Nonprofits Need to Develop Their Missions Like Products for Customers, Says Author
March 4, 2012 | Read Time: 3 minutes
Charities could better serve needy people if they approached their missions in the same way businesses develop products, writes business consultant Sandra M. Bates in her new book, The Social Innovation Imperative: Create Winning Products, Services, and Programs That Solve Society’s Most Pressing Challenges. Ms. Bates discusses her ideas and what projects she finds promising in an interview with The Chronicle.
You note that Bill Gates says corporations are in the best position to bring about social good.
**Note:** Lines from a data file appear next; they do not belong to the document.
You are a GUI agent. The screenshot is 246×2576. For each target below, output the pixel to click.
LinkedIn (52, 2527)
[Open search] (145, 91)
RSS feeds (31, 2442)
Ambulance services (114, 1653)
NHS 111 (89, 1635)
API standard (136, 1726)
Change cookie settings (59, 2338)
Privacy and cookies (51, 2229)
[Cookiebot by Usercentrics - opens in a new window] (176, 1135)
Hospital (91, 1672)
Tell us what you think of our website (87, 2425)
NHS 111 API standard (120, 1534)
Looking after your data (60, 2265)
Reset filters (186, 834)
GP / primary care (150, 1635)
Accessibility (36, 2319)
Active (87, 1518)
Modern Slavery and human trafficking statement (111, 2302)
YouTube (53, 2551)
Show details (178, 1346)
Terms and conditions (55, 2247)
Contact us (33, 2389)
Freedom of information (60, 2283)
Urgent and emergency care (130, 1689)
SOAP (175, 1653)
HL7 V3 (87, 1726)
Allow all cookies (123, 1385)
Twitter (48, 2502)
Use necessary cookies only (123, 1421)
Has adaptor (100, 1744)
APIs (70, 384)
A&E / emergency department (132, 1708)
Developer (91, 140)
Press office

Do you agree with him?
The ideal scenario is when you can get corporations to work with nonprofits, government agencies, and [nongovernmental organizations] because you’ve got expertise from the business world that is going to be providing some of the goods and services working in tandem with these other organizations that are more on the delivery side.
Companies realize they have got to be responsible for fixing the gap that has come between society and business and to fix that reputation that business has as being into nothing but money.
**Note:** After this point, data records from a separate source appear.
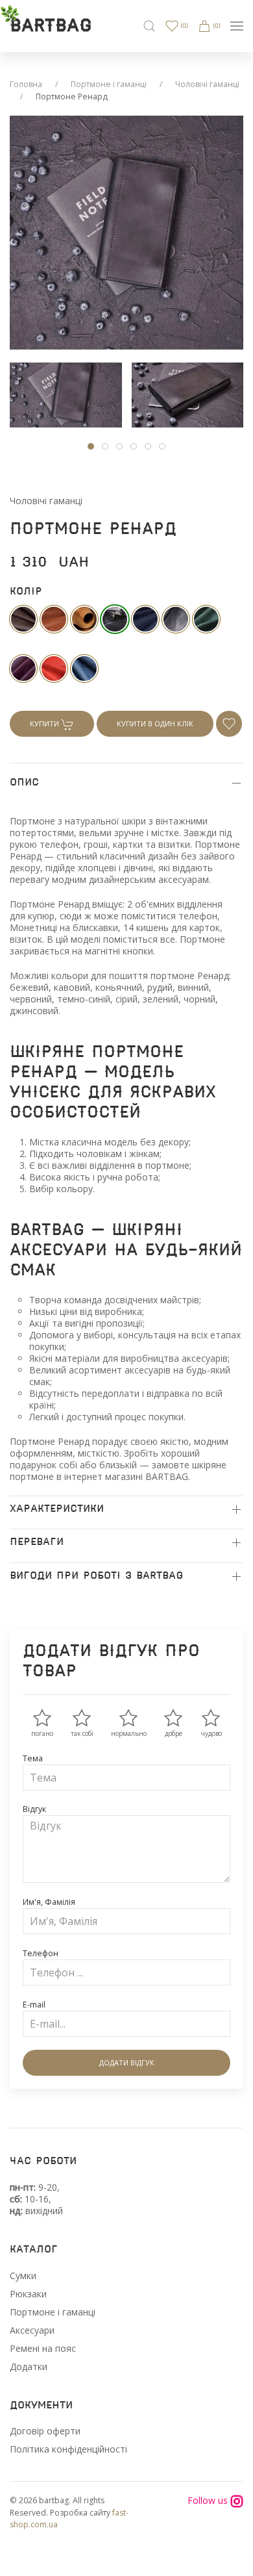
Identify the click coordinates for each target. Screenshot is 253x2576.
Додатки (28, 2366)
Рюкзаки (28, 2294)
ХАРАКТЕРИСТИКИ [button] (57, 1509)
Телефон (40, 1953)
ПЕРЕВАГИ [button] (37, 1542)
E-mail (34, 2004)
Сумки (23, 2275)
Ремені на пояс (43, 2348)
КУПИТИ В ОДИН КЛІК (155, 723)
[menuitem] (149, 26)
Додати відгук (126, 2062)
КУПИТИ (45, 723)
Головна (26, 84)
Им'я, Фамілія (49, 1901)
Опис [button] (24, 782)
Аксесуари (32, 2330)
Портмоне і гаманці (109, 84)
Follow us (208, 2500)
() (183, 25)
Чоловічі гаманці (207, 84)
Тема (33, 1758)
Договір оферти (45, 2431)
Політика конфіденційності (68, 2449)
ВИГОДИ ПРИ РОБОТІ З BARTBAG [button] (96, 1576)
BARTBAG (50, 26)
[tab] (66, 395)
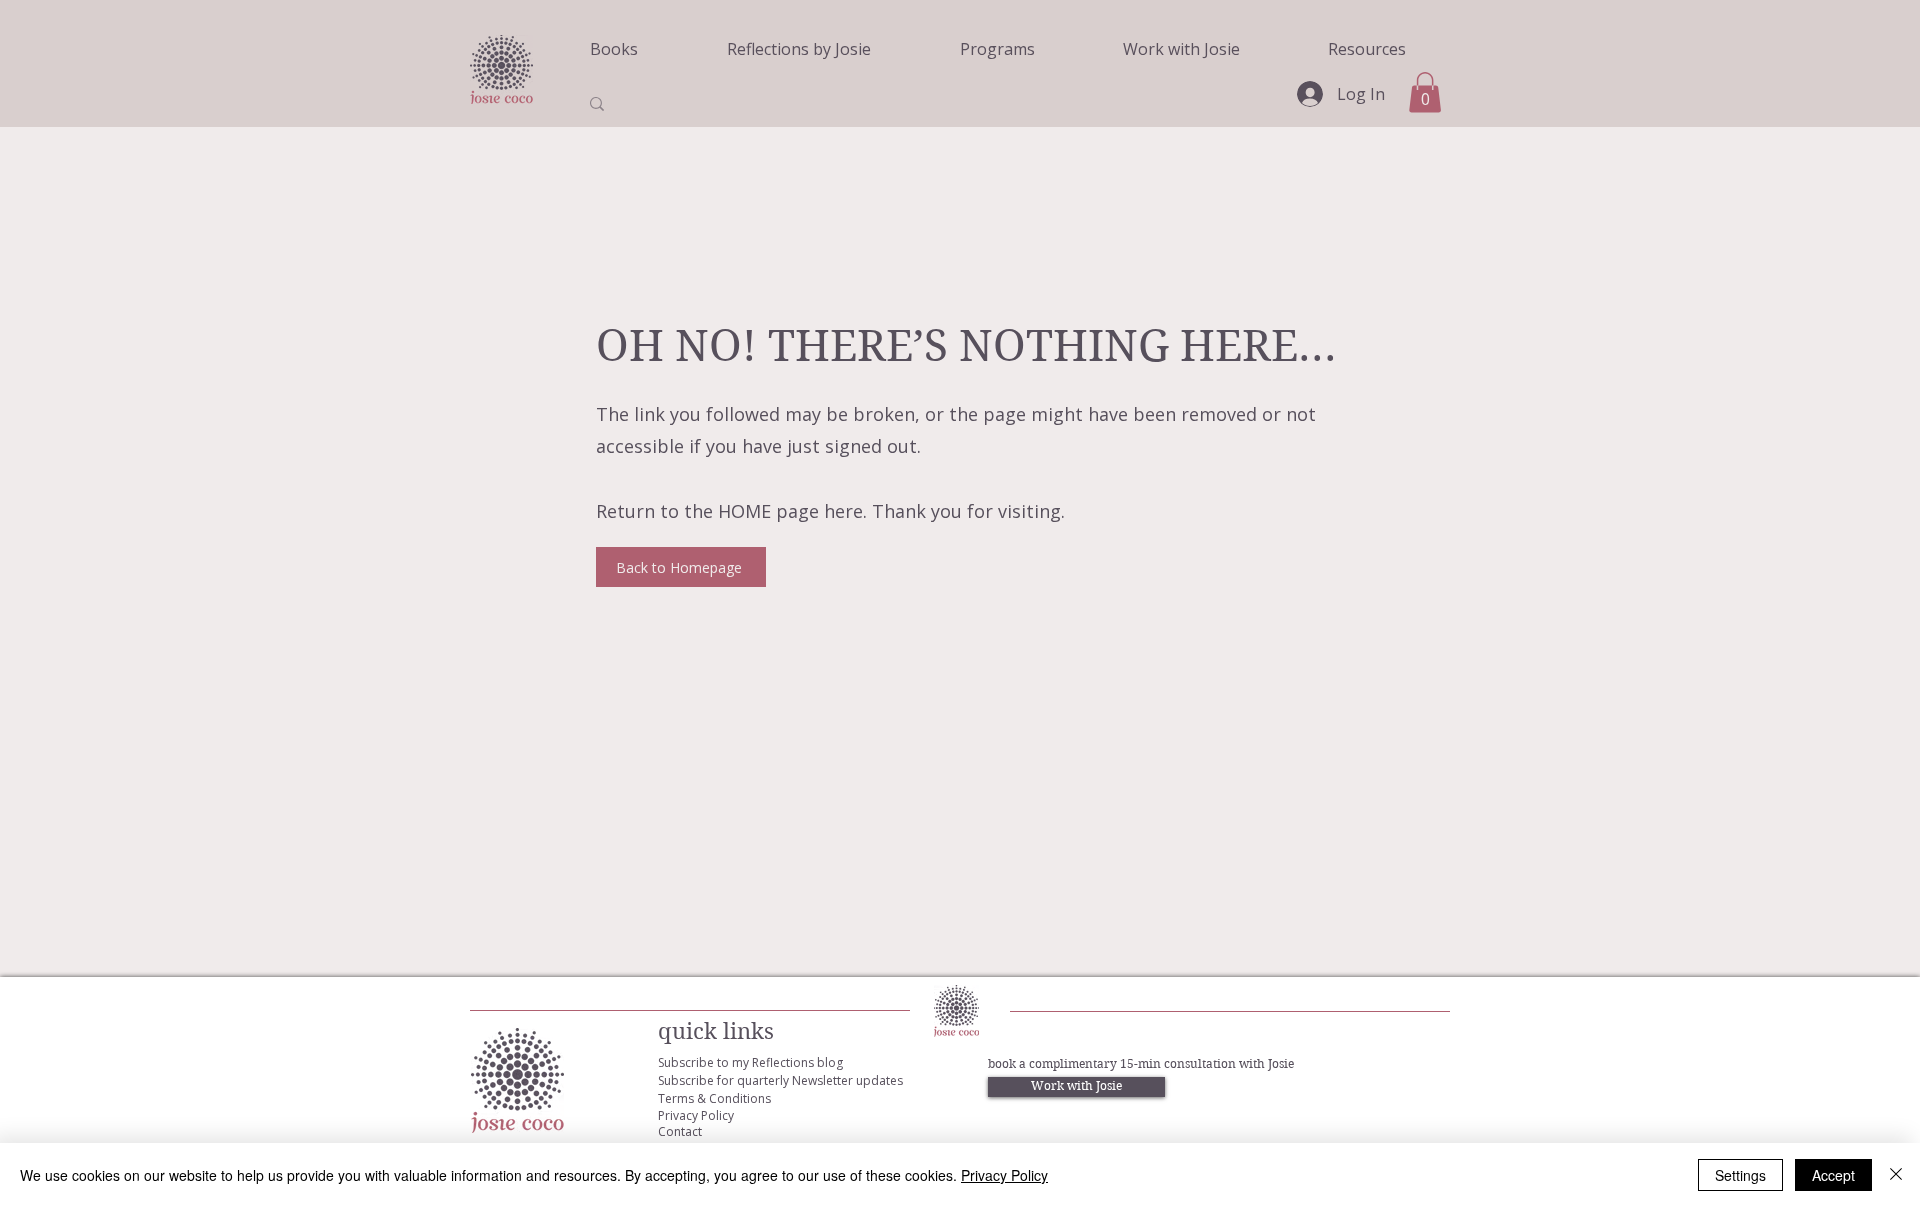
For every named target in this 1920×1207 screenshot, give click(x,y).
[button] (1425, 92)
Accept (1833, 1175)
What prevents these collaborations from occurring more often?
The lack of a common language—a common language that will enable them to communicate better about what they’re trying to accomplish.
What are nonprofits not doing?
What’s missing is a structured approach to understanding the problem and then using that information to start generating ideas just the way a corporation would by creating product road maps. It’s a matter of taking the bigger picture and talking to all these different constituents, getting an understanding of their needs, and then creating a strategy. You’re now seeing chief innovation officers and people whose role it is to innovate. The nonprofit side could benefit from that type of a highly focused position, someone who’s going to pay attention to thinking, What do our customers really want? What do the people that we serve really want?
And grant makers?
This is a movement that has been around for quite some time but is very slow on the uptake. Grant makers need a clear understanding of what the issues are, in priority order—what are the needs of donors, what are the needs of targeted groups getting funding, how is that going to help. All of that needs to happen before the investment’s made.
What is an example of a nonprofit successfully taking a businesslike approach?
There’s starting to be a lot of creativity coming out of different organizations. There’s a water trust fund that the Nature Conservancy created that is a financial vehicle being used to manage water-conservation programs in Colombia. Their CEO is formerly an investment banker; he’s taking some of these ideas from the business world and applying them to the social sector.
Should nonprofits look to hire people who come from the business world?
There’s a fine line there. You don’t want to kill the culture of the nonprofit. More than anything, it’s the idea transference more so than the people transference.